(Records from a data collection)
============================================================

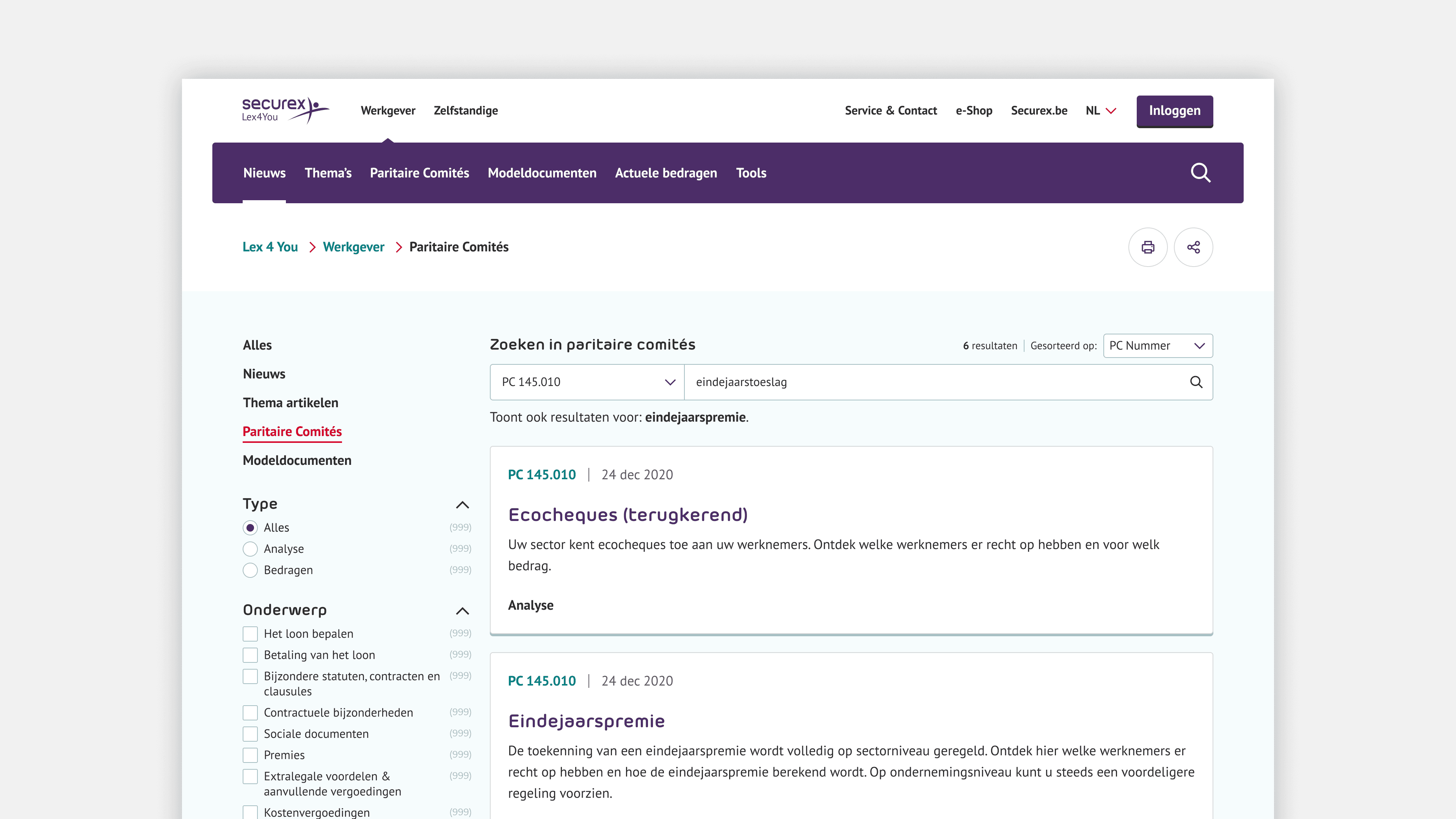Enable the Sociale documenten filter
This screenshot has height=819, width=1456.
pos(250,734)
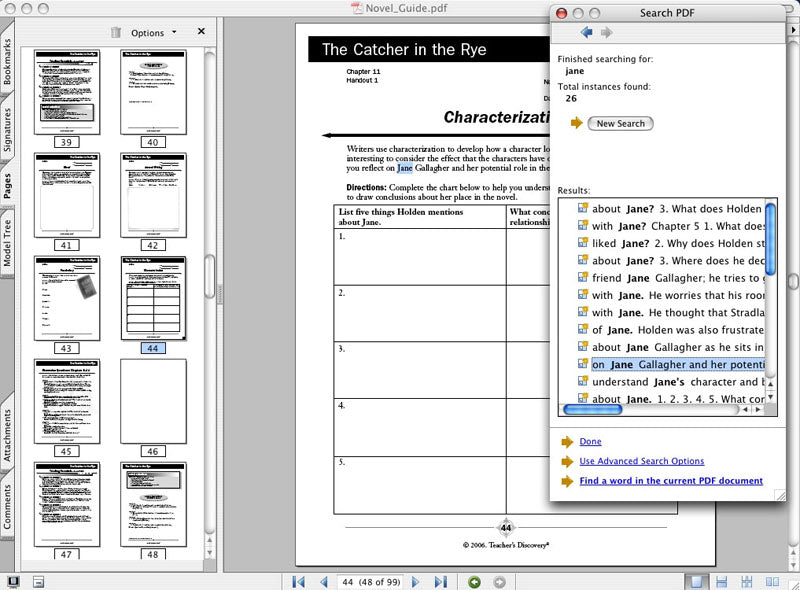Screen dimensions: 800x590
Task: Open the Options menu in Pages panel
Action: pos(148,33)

============================================================

■ EXERCISE REQUIREMENTS
Put the lines of the records above into a JSON list of strings, one string per line, skipping blank lines. Leave out the pictures.

■ EXERCISE RESPONSE
[
  "Enable the Sociale documenten filter",
  "This screenshot has height=819, width=1456.",
  "pos(250,734)",
  "Screen dimensions: 800x590",
  "Task: Open the Options menu in Pages panel",
  "Action: pos(148,33)"
]